Le confinement social, politique et intellectuel où vivent depuis de nombreuses années les traditionnalistes de la mouvance de Mgr Lefebvre a laissé prospérer de sombres fantasmes. Nul doute qu'en levant l'excommunication, le pape a voulu remettre dans les courants d'air la vieille tour gothique. Cela ne plaît sans doute pas à tous ceux qui l'habitent. Et de la tour ainsi éventée, si l'on nous pardonne cette image à la Walt Disney, ne surgit pas toujours la Belle au bois dormant : d'étranges chéiroptères peuvent aussi en sortir bruyamment – nous parlons des idées, non des hommes, même si ceux-ci sont blâmables.
Fallait-il pour autant que le pape s'abstînt ?
S'il ne s'agissait que de réduire le schisme lefebvriste (une opération dont l'aboutissement est encore loin !), peut-être. Mais tout laisse à penser que le dessein de Benoît XVI est bien plus vaste. Le grand objectif de son pontificat est le rapprochement avec l'orthodoxie, qu'à l'instar de Jean Paul II, il tient pour le poumon oriental de la chrétienté européenne. Vaste dessein dont l'aboutissement remettrait sans doute en cause un ordre géopolitique dominé depuis longtemps par le Nord-Ouest anglo-saxon et protestant [2]. Un tel projet rompt notamment avec la géographie d'un Samuel Huntington, plus culturelle que théologique à vrai dire, pour qui dans sa théorie du choc des civilisations , une césure majeure sépare l'Ouest catholique et réformé de l'Est orthodoxe.
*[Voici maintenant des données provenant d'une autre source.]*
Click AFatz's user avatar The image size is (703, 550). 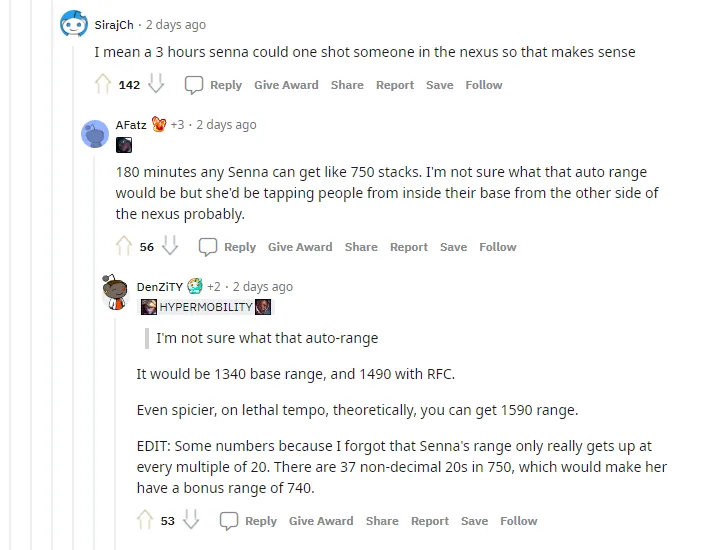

On ne comprendrait pas sans une telle perspective la modération de l'attitude du Vatican lors de l'affaire de Georgie. Pas davantage son obstination à réduire le schisme traditionnaliste.
Comment en effet vouloir se réconcilier avec ceux qui ont arrêté le temps au XIe siècle, si l'on n'est pas, dans son propre pré carré, capable de le faire avec ceux qui l'ont arrêté au XVIe ? Peut-être pas dans ces termes, c'est sûrement ce que des orthodoxes ont dit au pape.
Œcuménisme
En sus de sa portée géopolitique, une telle problématique illustre ce que sont les nouveaux chemins de l'œcuménisme. Pour les tenants progressistes de ce dernier, l'interlocuteur privilégié était, même si cela n'était pas dit ouvertement, le seul protestantisme libéral. Le programme proposé au catholicisme, dans la suite supposée de Vatican II, n'était d'ailleurs pour beaucoup que de lui ressembler de plus en plus.
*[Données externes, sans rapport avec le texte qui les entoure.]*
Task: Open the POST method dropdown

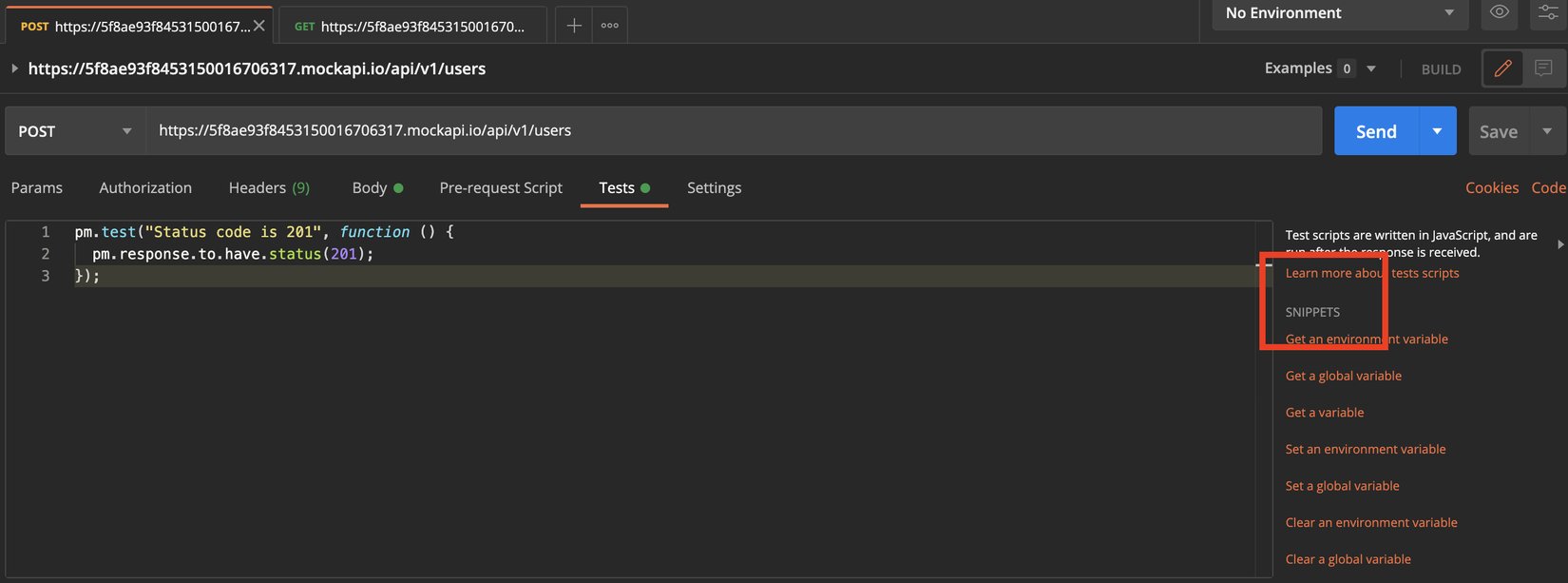Action: (x=75, y=131)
Cette voie a-t-elle encore un sens ? On peut se le demander au vu de l'évanescence de l'interlocuteur, de plus en plus sécularisé, largement débordé par une mouvance évangéliste bien plus obscurantiste sur les questions de science que Rome ne le fut jamais. L'évolution affligeante d'un Mgr Williamson illustre à sa manière la déliquescence de l'anglicanisme.
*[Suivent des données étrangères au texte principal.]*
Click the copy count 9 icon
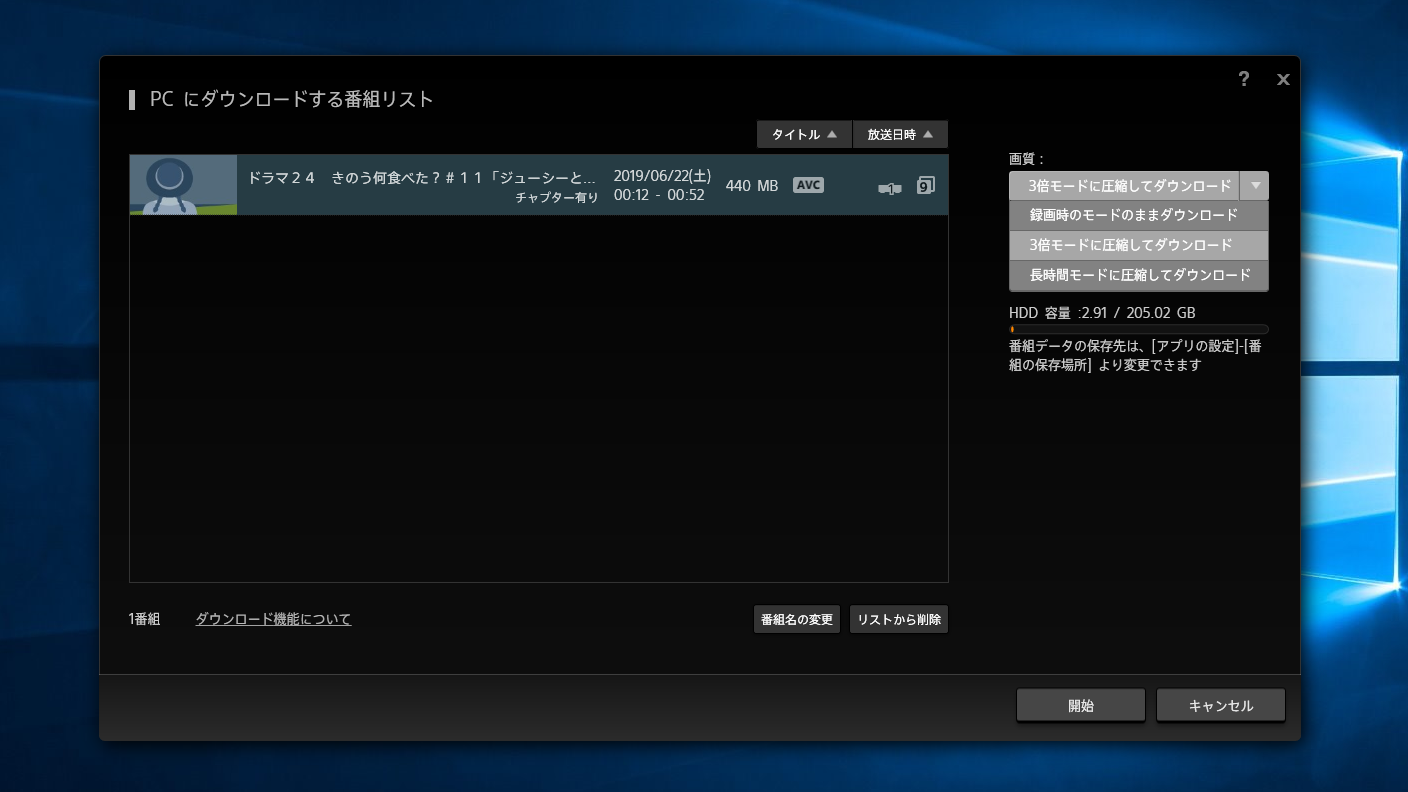The width and height of the screenshot is (1408, 792). click(x=925, y=185)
Si elle veut encore faire progresser l'unité des Églises, l'Église catholique n'a pas le choix : ce n'est plus à des libéraux qu'elle a à faire désormais. Les uns sont crispés sur telle ou telle forme de rituel, les autres sur une interprétation littérale de la Bible que même saint Augustin, au IVe siècle écartait.
Même si les vraies divergences apparaissent comme mineures, le rapprochement n'en est que plus difficile. Les religions non chrétiennes avec lesquelles le dialogue continue d'être nécessaire, sont elles-mêmes le plus souvent attachées à différentes formes de littéralisme. Littéralisme que le pape a pris à contrepied dans son discours des Bernardins en rappelant que dans la grande tradition occidentale, pour sacré qu'il fut, tout texte appelait une interprétation.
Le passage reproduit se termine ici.